» **Aim of the exercise**: Repeat the records. Match each character exactly.
Top of Data provided
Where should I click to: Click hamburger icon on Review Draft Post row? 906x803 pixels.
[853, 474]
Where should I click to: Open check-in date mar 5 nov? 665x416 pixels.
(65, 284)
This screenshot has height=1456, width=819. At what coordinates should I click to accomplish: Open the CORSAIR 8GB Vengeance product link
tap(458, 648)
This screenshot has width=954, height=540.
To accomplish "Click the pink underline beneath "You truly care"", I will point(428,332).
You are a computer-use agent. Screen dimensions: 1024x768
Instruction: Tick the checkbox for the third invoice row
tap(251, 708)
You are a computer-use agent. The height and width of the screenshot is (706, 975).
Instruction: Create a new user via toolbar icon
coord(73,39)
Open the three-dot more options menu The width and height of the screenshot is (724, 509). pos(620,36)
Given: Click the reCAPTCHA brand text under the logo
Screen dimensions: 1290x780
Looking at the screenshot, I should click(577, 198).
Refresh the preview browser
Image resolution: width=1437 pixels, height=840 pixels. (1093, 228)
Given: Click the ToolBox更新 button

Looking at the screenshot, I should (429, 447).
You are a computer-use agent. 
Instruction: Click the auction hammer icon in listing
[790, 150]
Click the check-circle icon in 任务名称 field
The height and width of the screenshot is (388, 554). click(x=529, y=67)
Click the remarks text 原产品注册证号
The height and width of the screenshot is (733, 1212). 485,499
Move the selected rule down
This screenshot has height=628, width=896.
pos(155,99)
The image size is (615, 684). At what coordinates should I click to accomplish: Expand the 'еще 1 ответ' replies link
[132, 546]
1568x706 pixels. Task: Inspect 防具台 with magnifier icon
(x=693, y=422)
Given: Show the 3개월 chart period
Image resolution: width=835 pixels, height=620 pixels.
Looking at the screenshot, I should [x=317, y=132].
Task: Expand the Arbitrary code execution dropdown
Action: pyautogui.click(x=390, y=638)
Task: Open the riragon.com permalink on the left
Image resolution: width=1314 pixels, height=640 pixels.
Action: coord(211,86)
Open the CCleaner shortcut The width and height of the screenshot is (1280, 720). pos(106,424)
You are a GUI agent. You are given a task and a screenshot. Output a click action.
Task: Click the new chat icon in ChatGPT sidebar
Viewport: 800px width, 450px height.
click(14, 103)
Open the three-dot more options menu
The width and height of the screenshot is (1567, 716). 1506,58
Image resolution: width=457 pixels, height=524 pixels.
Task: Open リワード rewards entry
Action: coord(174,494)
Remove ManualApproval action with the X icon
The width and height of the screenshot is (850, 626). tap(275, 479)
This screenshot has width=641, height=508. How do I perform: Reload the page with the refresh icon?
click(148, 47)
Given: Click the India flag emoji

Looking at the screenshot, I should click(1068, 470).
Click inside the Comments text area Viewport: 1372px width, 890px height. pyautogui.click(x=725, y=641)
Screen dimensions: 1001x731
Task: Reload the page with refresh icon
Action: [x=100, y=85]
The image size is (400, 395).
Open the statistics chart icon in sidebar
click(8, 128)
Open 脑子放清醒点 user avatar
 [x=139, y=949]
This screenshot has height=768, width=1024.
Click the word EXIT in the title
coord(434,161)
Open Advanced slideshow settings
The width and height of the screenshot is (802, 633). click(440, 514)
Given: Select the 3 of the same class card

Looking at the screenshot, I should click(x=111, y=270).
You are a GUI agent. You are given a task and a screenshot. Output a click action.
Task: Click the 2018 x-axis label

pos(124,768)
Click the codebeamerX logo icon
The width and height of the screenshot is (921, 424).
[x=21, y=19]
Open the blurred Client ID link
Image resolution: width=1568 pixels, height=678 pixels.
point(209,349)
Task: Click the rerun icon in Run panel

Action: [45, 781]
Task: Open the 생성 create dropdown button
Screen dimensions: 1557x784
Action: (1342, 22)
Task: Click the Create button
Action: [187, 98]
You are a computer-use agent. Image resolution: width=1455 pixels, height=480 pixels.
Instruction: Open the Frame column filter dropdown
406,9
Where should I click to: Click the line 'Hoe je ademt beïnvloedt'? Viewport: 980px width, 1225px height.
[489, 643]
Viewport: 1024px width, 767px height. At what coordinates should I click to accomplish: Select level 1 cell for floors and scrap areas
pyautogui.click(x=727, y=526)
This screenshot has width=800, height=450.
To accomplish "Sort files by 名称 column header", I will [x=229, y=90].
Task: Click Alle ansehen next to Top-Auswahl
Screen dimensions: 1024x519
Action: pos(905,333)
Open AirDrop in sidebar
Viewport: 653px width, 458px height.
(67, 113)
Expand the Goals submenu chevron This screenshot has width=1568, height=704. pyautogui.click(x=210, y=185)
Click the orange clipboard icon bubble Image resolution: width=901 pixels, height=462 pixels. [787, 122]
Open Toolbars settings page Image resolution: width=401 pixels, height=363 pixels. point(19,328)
Bottom of Data provided
» **Task response**:
Where should I click to: Click hamburger icon on Review Draft Post row? 906x803 pixels.
[853, 474]
Where should I click to: Open check-in date mar 5 nov? 665x416 pixels.
(65, 284)
This screenshot has height=1456, width=819. At what coordinates should I click to accomplish: Open the CORSAIR 8GB Vengeance product link
tap(458, 648)
This screenshot has width=954, height=540.
To accomplish "Click the pink underline beneath "You truly care"", I will point(428,332).
You are a computer-use agent. Screen dimensions: 1024x768
Instruction: Tick the checkbox for the third invoice row
tap(251, 708)
You are a computer-use agent. The height and width of the screenshot is (706, 975).
Instruction: Create a new user via toolbar icon
coord(73,39)
Open the three-dot more options menu The width and height of the screenshot is (724, 509). pos(620,36)
Given: Click the reCAPTCHA brand text under the logo
Screen dimensions: 1290x780
Looking at the screenshot, I should click(577, 198).
Refresh the preview browser
Image resolution: width=1437 pixels, height=840 pixels. (1093, 228)
Given: Click the ToolBox更新 button

Looking at the screenshot, I should (429, 447).
You are a computer-use agent. 
Instruction: Click the auction hammer icon in listing
[790, 150]
Click the check-circle icon in 任务名称 field
The height and width of the screenshot is (388, 554). click(x=529, y=67)
Click the remarks text 原产品注册证号
The height and width of the screenshot is (733, 1212). 485,499
Move the selected rule down
This screenshot has height=628, width=896.
pos(155,99)
The image size is (615, 684). At what coordinates should I click to accomplish: Expand the 'еще 1 ответ' replies link
[132, 546]
1568x706 pixels. Task: Inspect 防具台 with magnifier icon
(x=693, y=422)
Given: Show the 3개월 chart period
Image resolution: width=835 pixels, height=620 pixels.
Looking at the screenshot, I should [x=317, y=132].
Task: Expand the Arbitrary code execution dropdown
Action: pyautogui.click(x=390, y=638)
Task: Open the riragon.com permalink on the left
Image resolution: width=1314 pixels, height=640 pixels.
Action: coord(211,86)
Open the CCleaner shortcut The width and height of the screenshot is (1280, 720). pos(106,424)
You are a GUI agent. You are given a task and a screenshot. Output a click action.
Task: Click the new chat icon in ChatGPT sidebar
Viewport: 800px width, 450px height.
click(14, 103)
Open the three-dot more options menu
The width and height of the screenshot is (1567, 716). 1506,58
Image resolution: width=457 pixels, height=524 pixels.
Task: Open リワード rewards entry
Action: coord(174,494)
Remove ManualApproval action with the X icon
The width and height of the screenshot is (850, 626). tap(275, 479)
This screenshot has width=641, height=508. How do I perform: Reload the page with the refresh icon?
click(148, 47)
Given: Click the India flag emoji

Looking at the screenshot, I should click(1068, 470).
Click inside the Comments text area Viewport: 1372px width, 890px height. pyautogui.click(x=725, y=641)
Screen dimensions: 1001x731
Task: Reload the page with refresh icon
Action: [x=100, y=85]
The image size is (400, 395).
Open the statistics chart icon in sidebar
click(8, 128)
Open 脑子放清醒点 user avatar
 [x=139, y=949]
This screenshot has height=768, width=1024.
Click the word EXIT in the title
coord(434,161)
Open Advanced slideshow settings
The width and height of the screenshot is (802, 633). click(440, 514)
Given: Select the 3 of the same class card

Looking at the screenshot, I should click(x=111, y=270).
You are a GUI agent. You are given a task and a screenshot. Output a click action.
Task: Click the 2018 x-axis label

pos(124,768)
Click the codebeamerX logo icon
The width and height of the screenshot is (921, 424).
[x=21, y=19]
Open the blurred Client ID link
Image resolution: width=1568 pixels, height=678 pixels.
point(209,349)
Task: Click the rerun icon in Run panel

Action: [45, 781]
Task: Open the 생성 create dropdown button
Screen dimensions: 1557x784
Action: (1342, 22)
Task: Click the Create button
Action: [187, 98]
You are a computer-use agent. Image resolution: width=1455 pixels, height=480 pixels.
Instruction: Open the Frame column filter dropdown
406,9
Where should I click to: Click the line 'Hoe je ademt beïnvloedt'? Viewport: 980px width, 1225px height.
[489, 643]
Viewport: 1024px width, 767px height. At what coordinates should I click to accomplish: Select level 1 cell for floors and scrap areas
pyautogui.click(x=727, y=526)
This screenshot has width=800, height=450.
To accomplish "Sort files by 名称 column header", I will [x=229, y=90].
Task: Click Alle ansehen next to Top-Auswahl
Screen dimensions: 1024x519
Action: pos(905,333)
Open AirDrop in sidebar
Viewport: 653px width, 458px height.
(67, 113)
Expand the Goals submenu chevron This screenshot has width=1568, height=704. pyautogui.click(x=210, y=185)
Click the orange clipboard icon bubble Image resolution: width=901 pixels, height=462 pixels. [787, 122]
Open Toolbars settings page Image resolution: width=401 pixels, height=363 pixels. point(19,328)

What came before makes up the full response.